-------- Document excerpt

Access control principle: The public layer is calibrated to enable accountability and deployer due diligence without exposing commercially sensitive technical specifications. The restricted layer enables NCAs to conduct investigations without requiring providers to re-submit documentation that is already held in the database.
Art.60(4): Pre-Placement Registration Obligation
Art.60(4) establishes the pre-placement gate: "Providers of high-risk AI systems referred to in Annex III shall, before placing those systems on the market or putting them into service, register themselves and their systems in the EU database."
Timing: Registration must be completed before market placement or putting into service. A provider who completes conformity assessment under Art.43 but fails to register before their first commercial transaction is in breach of the Regulation — independently of whether the system itself meets the technical requirements.
Multi-market obligation: Registration in the EU database covers the entire EU market. A provider does not register separately in Germany, France, and Sweden — the single EU database entry constitutes registration for the entire Union. This is a deliberate design choice: it prevents the compliance cost of maintaining 27 national registration records while preserving the single market for AI systems.
Authorised representative registration: Third-country providers without EU establishment must register through their authorised representative designated under Art.22. The authorised representative registers on the provider's behalf, but the EUID is assigned to the AI system and linked to the third-country provider's identity alongside the representative's.
Registration maintenance: Providers must update registration records when significant changes are made to the AI system — changes that would affect the system's risk classification, intended purpose, or conformity assessment status. The EUID remains constant but the registration record reflects the current state of the system.
Art.60(5): NCA, AI Board, and AI Office Access Rights
Art.60(5) defines the access rights of supervisory and governance bodies to the restricted database layer.
NCA access: National Competent Authorities have access to the full database record for AI systems registered in their jurisdiction — meaning systems placed on the market or put into service within their Member State's territory. NCAs can query the database by:
- EUID (direct system lookup)

----------------
-------- Stored data

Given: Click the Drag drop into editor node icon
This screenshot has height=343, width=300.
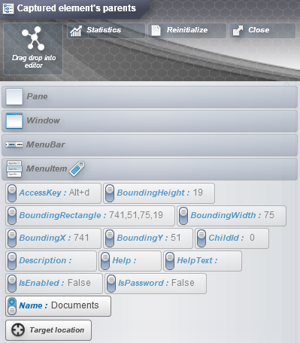Looking at the screenshot, I should point(33,38).
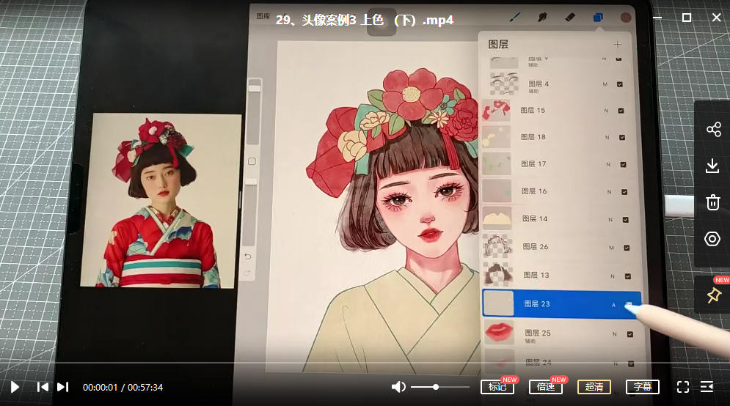The height and width of the screenshot is (406, 730).
Task: Toggle the visibility checkbox of 图层 14
Action: click(626, 219)
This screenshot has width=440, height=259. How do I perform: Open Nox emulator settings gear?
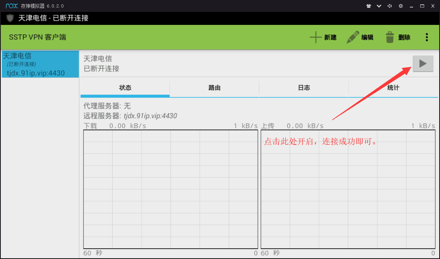pyautogui.click(x=400, y=6)

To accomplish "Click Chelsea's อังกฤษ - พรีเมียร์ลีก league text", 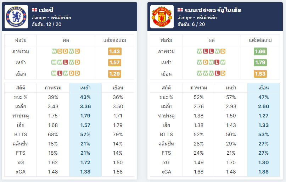I will (x=51, y=18).
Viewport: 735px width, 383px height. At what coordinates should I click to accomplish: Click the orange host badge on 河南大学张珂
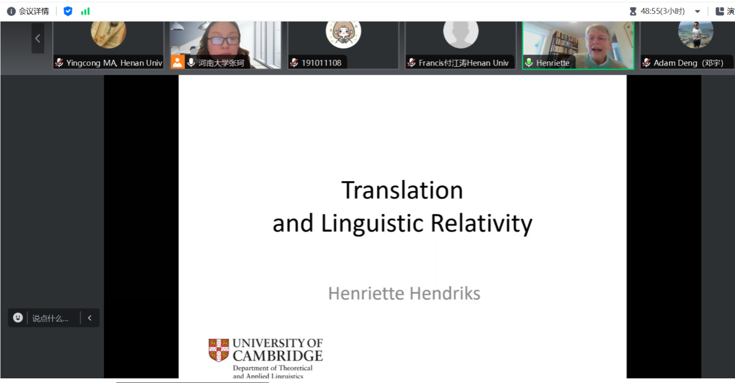click(x=177, y=63)
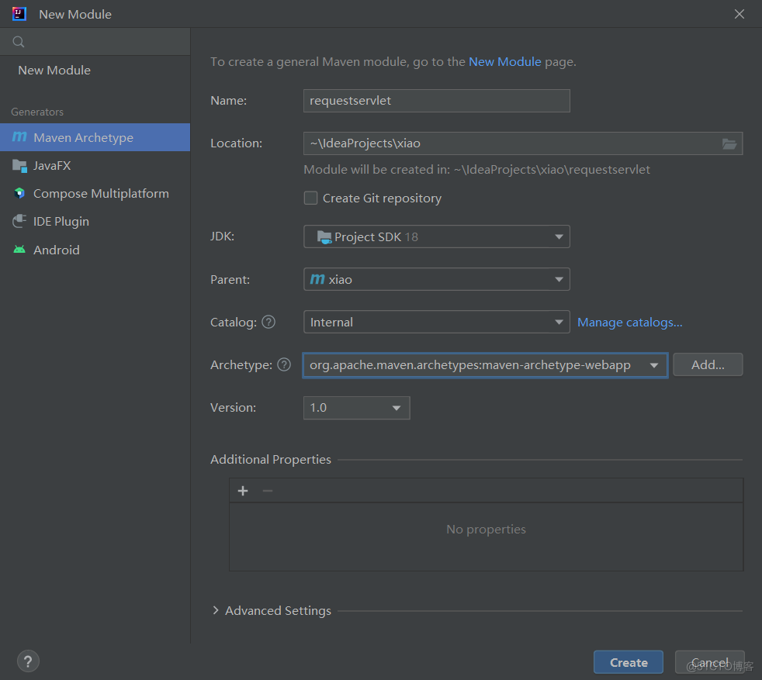Click the question mark help button
Image resolution: width=762 pixels, height=680 pixels.
[x=28, y=661]
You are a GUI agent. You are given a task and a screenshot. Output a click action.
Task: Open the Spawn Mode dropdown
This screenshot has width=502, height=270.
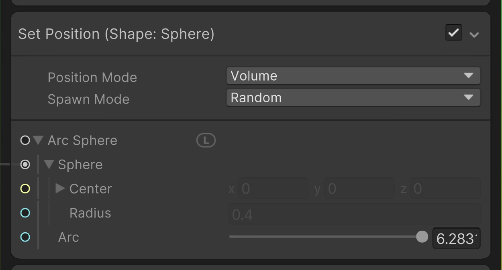[353, 98]
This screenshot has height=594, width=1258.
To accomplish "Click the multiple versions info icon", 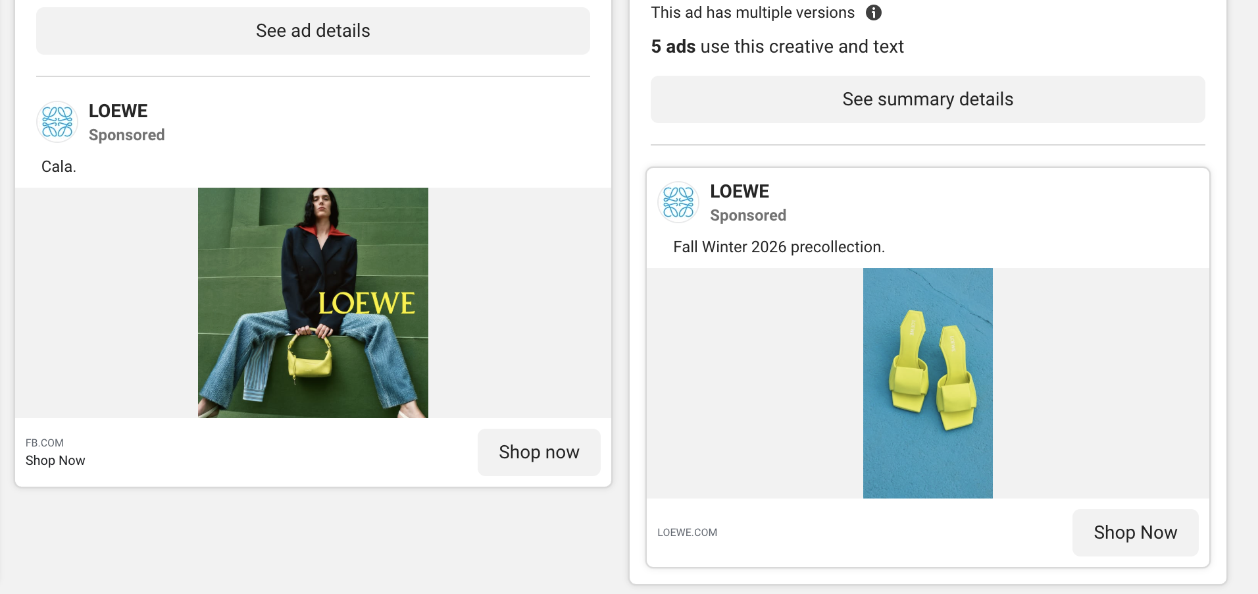I will point(873,13).
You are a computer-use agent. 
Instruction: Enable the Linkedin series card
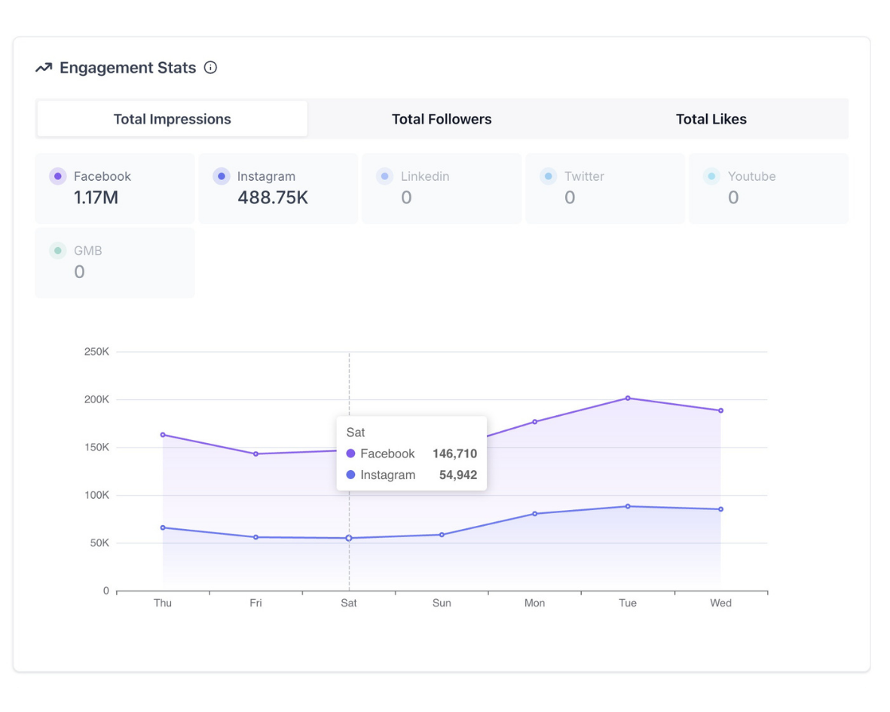[442, 188]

----------------

What you will do — According to the excerpt on EU database registration, what stays the same when a provider updates a registration record after significant changes to an AI system? These rows have nothing to do with the excerpt on EU database registration.

Correct result — The EUID stays constant.